Пока рассказывала, Нифонтов удовлетворенно кивал, поддакивал:
— Вот так, вот и славно! Человек у нас не сгинет! Государство, оно заботливое!
Потом спросил:
— Что об отце-то не спрашиваешь, его хорошо помнишь?
Отца Зинаида Михайловна помнила смутно, больше представляя его по чудом сохранившейся фотокарточке, занимающей нынче почетное место в альбоме. Фотограф заснял Дубинкина во весь рост. Вид бравый, но такой напряженный, будто стоит он пред очами грозного начальства. Глухой китель на груди перекрещен ремнями, сбоку кобура, на ней широкая рабочая рука, из-под фуражки с коротким лакированным козырьком выбивается черная волна чуба. По снимку обычно трудно определить рост, но Зинаида Михайловна помнила, что ростом отца судьба не обидела. Входя в комнату, он часто стукался о притолоку, чем всегда смешил мать и ее, Зинку.
Нифонтов снова спросил:
— А мать помнишь? Елизавету Алексеевну, кажется?

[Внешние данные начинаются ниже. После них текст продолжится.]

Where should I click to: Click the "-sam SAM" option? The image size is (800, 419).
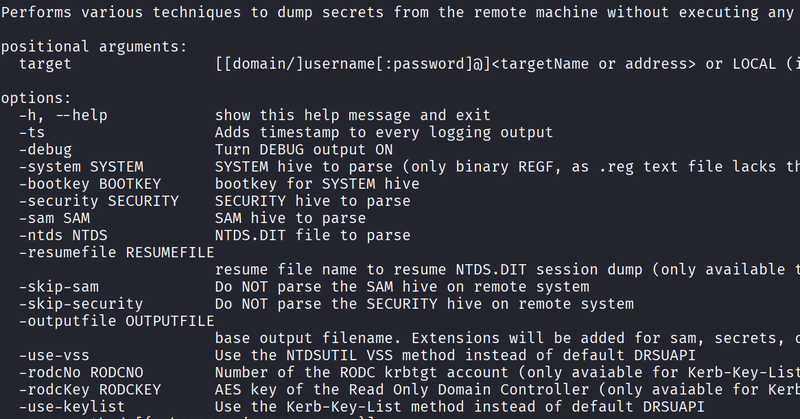coord(54,218)
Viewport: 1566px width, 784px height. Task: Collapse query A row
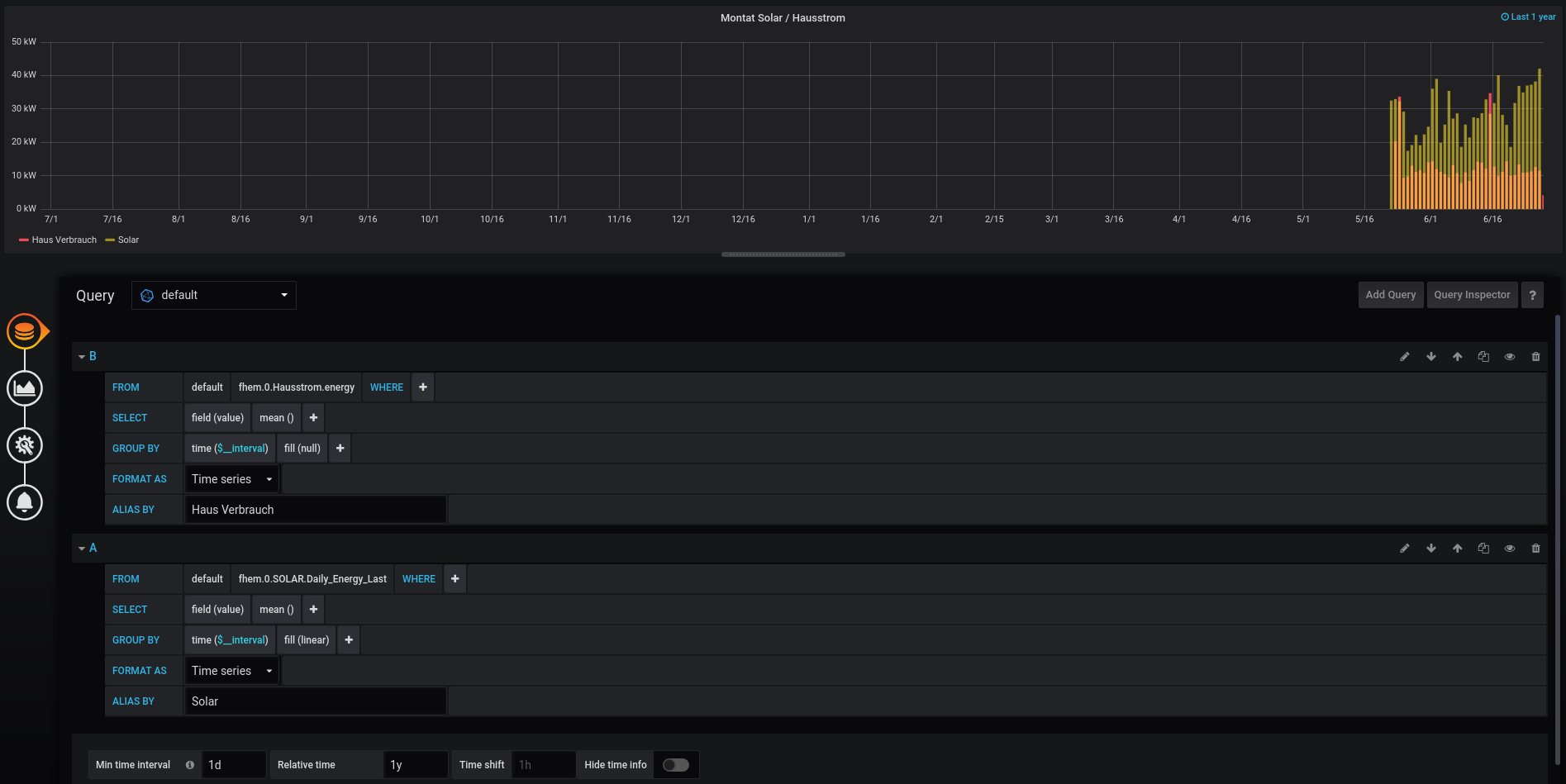tap(83, 549)
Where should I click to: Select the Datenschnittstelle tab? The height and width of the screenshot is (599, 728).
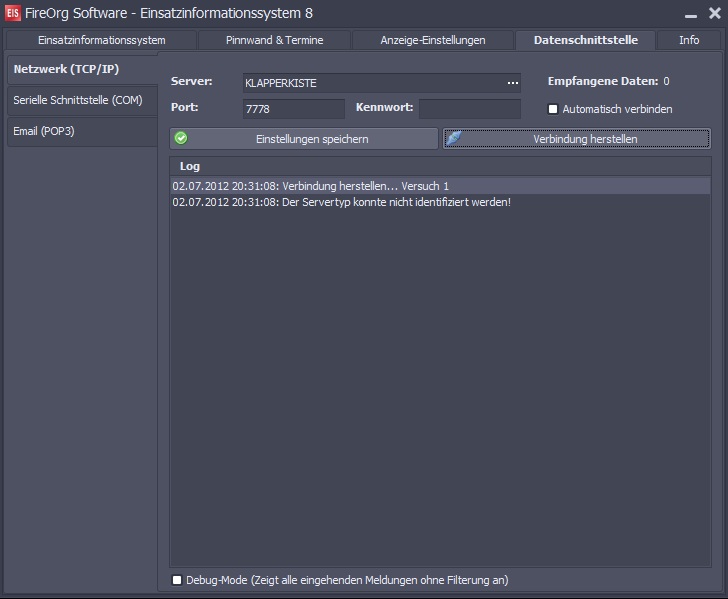(585, 40)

И мать Зинаида Михайловна помнила плохо.
— Да, память, память… Так уж устроено: сколько живем, столько и забываем. А под старость иной раз все всплывает: лица товарищей, с которыми когда-то работал, эпизоды из жизни. Сейчас мне, к примеру сказать, до малой малости вспоминается трагедия, разыгравшаяся в этом доме в то далекое время, та история… — Нифонтов задумчиво потирал глубоко распаханный морщинами лоб. Его голос, звучавший негромко, иногда прерывался от волнения.
Никто не мешал: табличка на двери, видимо, все же имела воздействие на посетителей.
Зинаида Михайловна все глубже уходила воображением в далекий неустроенный двадцать второй год.
…Кончалась «собачья вахта», как называл Нифонтов время от полуночи до пяти утра, когда в дежурку ввалился расхристанный мужик: без шапки, в разорванном полушубке, на заиндевевшей бороде темные сосульки крови.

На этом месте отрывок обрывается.